Whether or not the payer has your correct address, the information will be reported to the IRS (and your state tax authority) based on your Social Security number. That means you have an interest in making sure payers have your correct address. Update your address directly with payers, as well as putting a forwarding order in with the U.S. Post Office. You'll want to see any forms the IRS sees.
5. The IRS gets your 1099, too.
Any Form 1099 sent to you goes to the IRS too – often a little later. The deadline is Jan. 31 for mailing 1099s to most taxpayers, but some are due Feb. 16, others are due to the IRS at the end of Feb. Some payers do send them simultaneously to taxpayers and the IRS. Most payers mail taxpayer copies by Jan. 31, and then wait a few weeks to collect all of the IRS copies, summarize them and transmit them to the IRS, usually electronically.
6. Report errors immediately.
The time delay means you may have a chance to correct obvious errors. So don't just put arriving 1099s in a pile; open them immediately. Suppose you get a 1099-MISC on Jan. 31 reporting $8,000 of pay, when you know you received only $800 from the company that issued the form? Tell the payer immediately. There may be time for the payer to correct it before sending it to the IRS. That's clearly better for you. If the payer has already dispatched the incorrect form to the IRS, ask the payer to send in a corrected form. There's a special box on the form to show it is correcting a prior 1099 – so the IRS doesn't just add the amounts together!
7. Report every 1099.
The key to Form 1099 is the IRS' computerized matching. Every Form 1099 includes the payer's employer identification number and the payee's Social Security (or taxpayer identification) number. The IRS matches nearly every Form 1099 with the payee's tax return. If you disagree with the information on the form but you can't convince the payer you're right, explain it on your tax return. Example: Suppose you received a $100,000 payment from your car insurance company to cover your medical expenses and pain from whiplash you suffered in an accident. A payment for personal physical injuries is excludable from income, and it shouldn't normally be the subject of a Form 1099. If you haven't succeeded in convincing your insurance company to cancel the 1099, try to explain it on your tax return. One possibility is to include a zero with a "see note" on line 21, the "other income" line of your Form 1040. Then in the footnote, show something like this:
Payment erroneously reported by XYZ insurance on Form 1099: $100,000
Amount excludable under Section 104 for personal physical injuries: $100,000
Net to Line 21: $0
There's no perfect solution, but one thing is clear: If you receive a Form 1099, you can't just ignore it, because the IRS won't.
8. IRS "dunning letters."
No one likes a tax audit, and there are numerous tales about what will provoke one. But this much is clear: If you forget to report the $500 of interest you earned on a bank account, the IRS will send you a computer-generated letter billing you for the tax on that interest. If it's correct, just pay it.

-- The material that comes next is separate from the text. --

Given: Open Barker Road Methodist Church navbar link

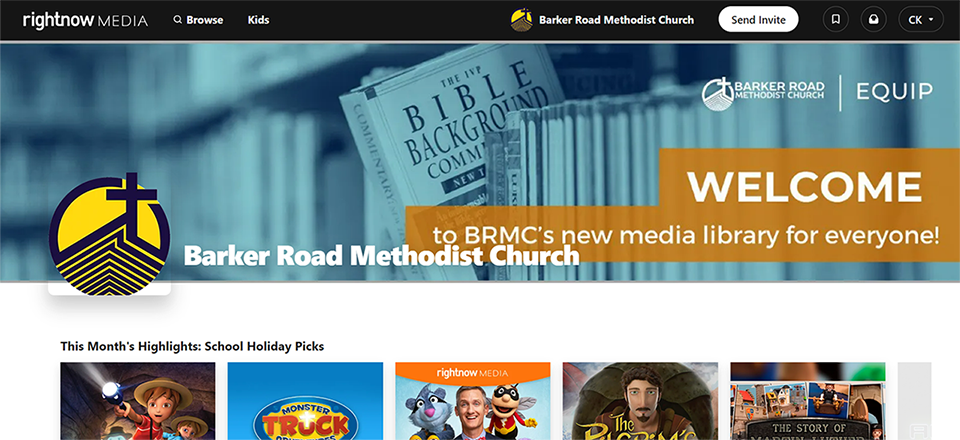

9. Consider state taxes, too.
Most states have an income tax, and they will receive all the same information the IRS does. So if you missed a 1099 on your federal return, be aware that your state will probably catch up with it, too.
10. Don't ask, just tell.
Keeping payers advised of your current address is a good idea, as is reporting errors to payers. But that's where I'd stop. In other words, if you don't receive a Form 1099 that you expect, don't ask for it. If you are expecting a Form 1099, you no doubt know about the income, so just report that amount honestly on your tax return. The IRS computers have no problem with that.
In my experience, if you call or write the payer and raise the issue, you may be buying trouble. The payer may issue the 1099 incorrectly. Or you may end up with two of them, one issued in the ordinary course (even if it never got to you) and one issued because you called. The IRS computer might end up thinking you had twice the income you really did.